> _What is needed_: Could you give back every entry below exactly, with the pictures dropped?

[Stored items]
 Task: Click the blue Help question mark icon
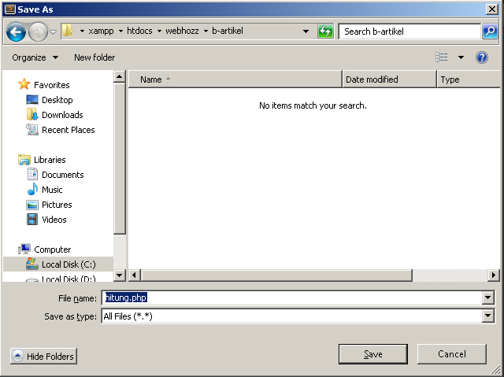(482, 57)
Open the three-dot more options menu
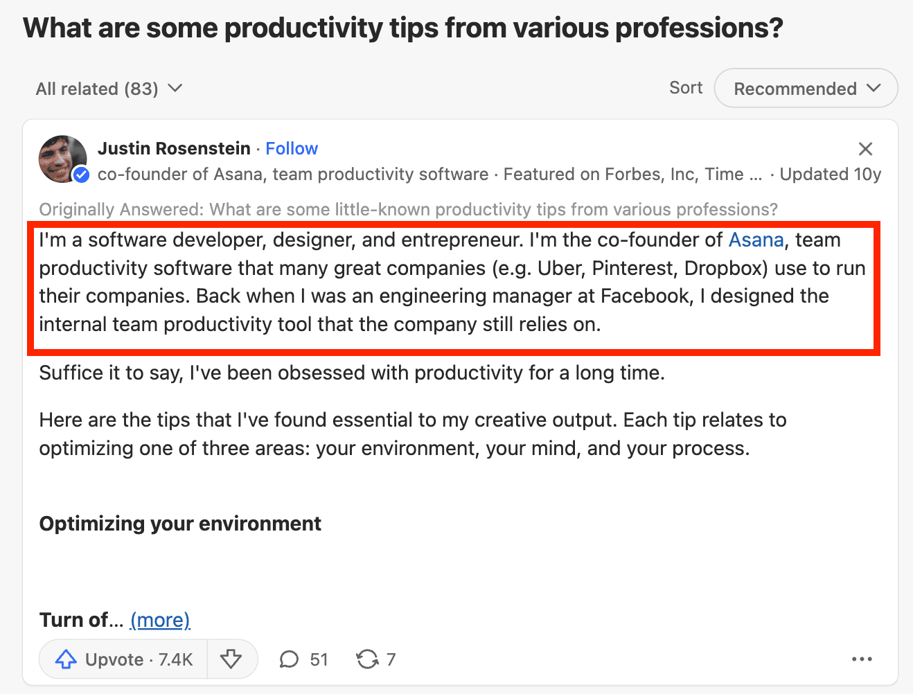This screenshot has width=913, height=694. click(x=862, y=659)
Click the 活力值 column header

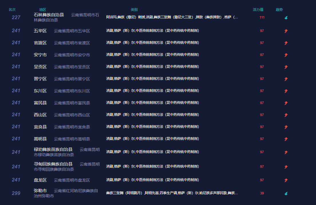(258, 10)
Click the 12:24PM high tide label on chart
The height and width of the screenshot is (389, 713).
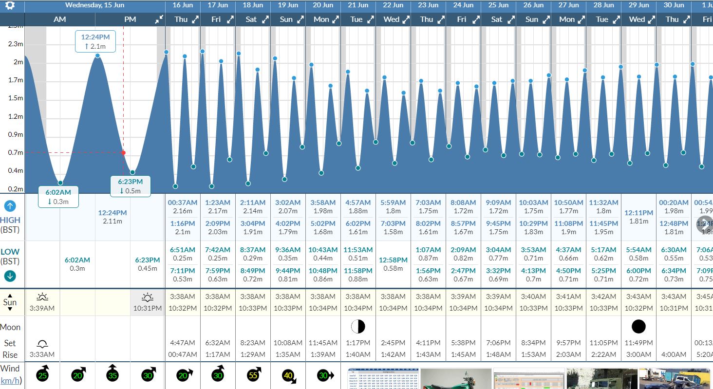[95, 41]
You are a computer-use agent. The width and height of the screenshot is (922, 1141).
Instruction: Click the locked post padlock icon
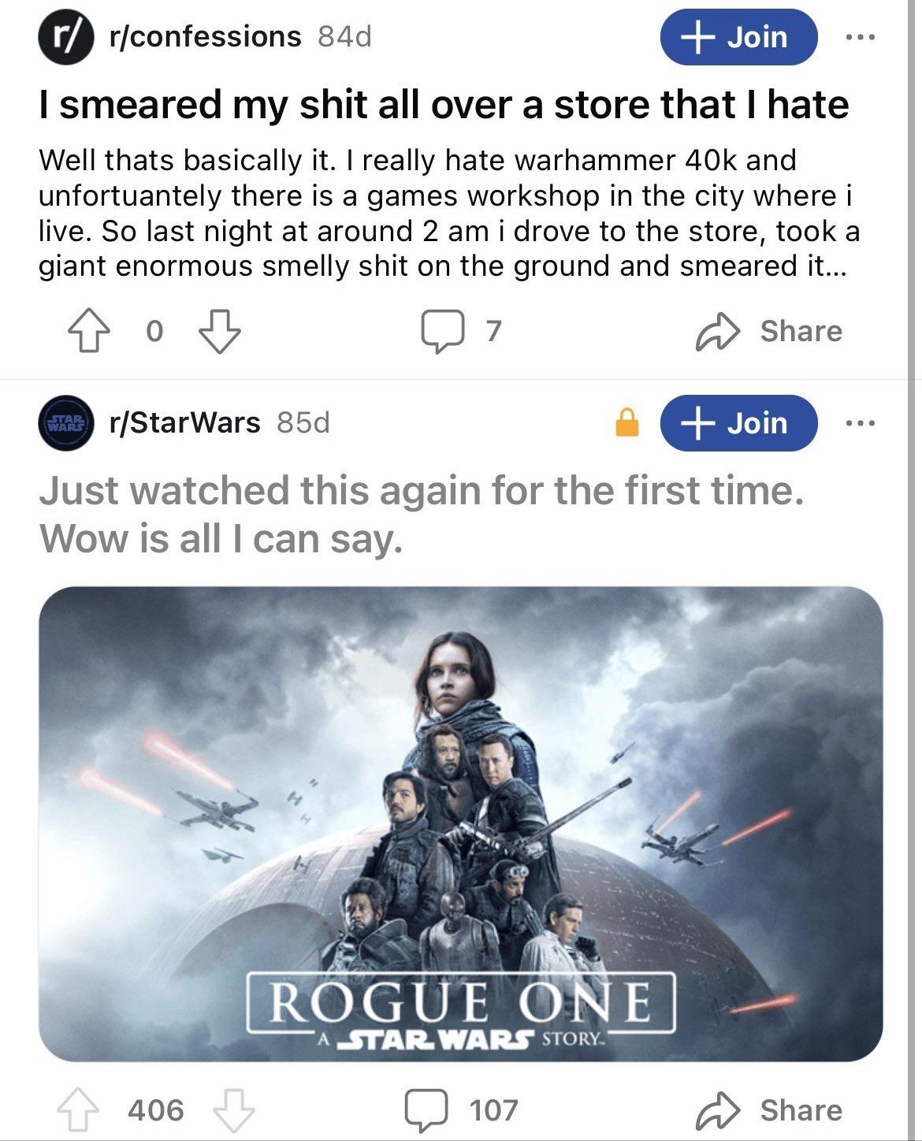point(626,422)
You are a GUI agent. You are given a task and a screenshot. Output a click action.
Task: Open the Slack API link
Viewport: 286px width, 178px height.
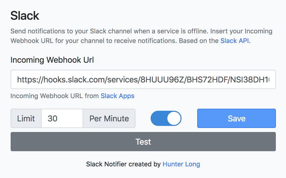point(235,41)

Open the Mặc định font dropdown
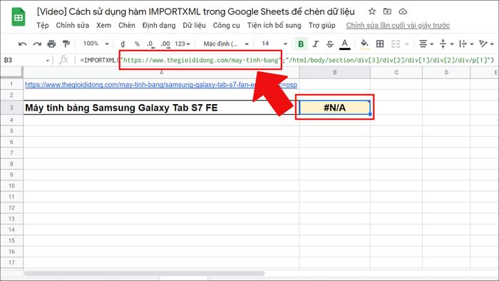point(226,44)
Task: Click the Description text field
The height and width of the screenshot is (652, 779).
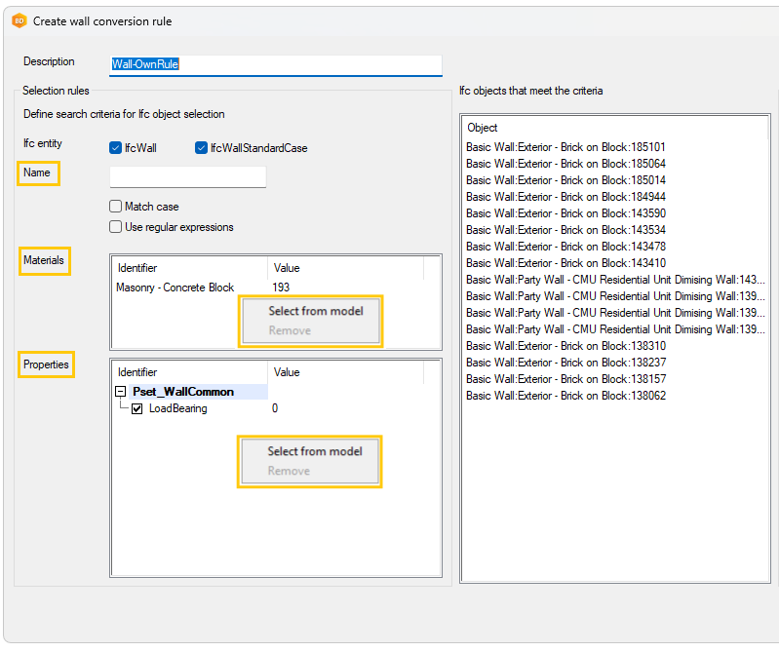Action: [x=275, y=64]
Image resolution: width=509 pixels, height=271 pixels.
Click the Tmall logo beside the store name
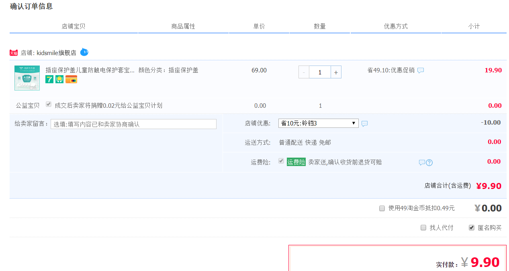click(14, 53)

> _Worked solution_:
 Task: Click the blue Help question mark icon
(482, 57)
Open the three-dot more options menu
This screenshot has width=913, height=694. click(x=862, y=659)
Click the 活力值 column header

(258, 10)
Click the 12:24PM high tide label on chart
The height and width of the screenshot is (389, 713).
[95, 41]
You are a computer-use agent. The width and height of the screenshot is (922, 1141).
Instruction: Click the locked post padlock icon
point(626,422)
You are a GUI agent. You are given a task and a screenshot. Output a click action.
Task: Open the Slack API link
Viewport: 286px width, 178px height.
point(235,41)

Open the Mặc định font dropdown
point(226,44)
Task: Click the Description text field
The height and width of the screenshot is (652, 779).
Action: [x=275, y=64]
Image resolution: width=509 pixels, height=271 pixels.
Click the Tmall logo beside the store name
click(14, 53)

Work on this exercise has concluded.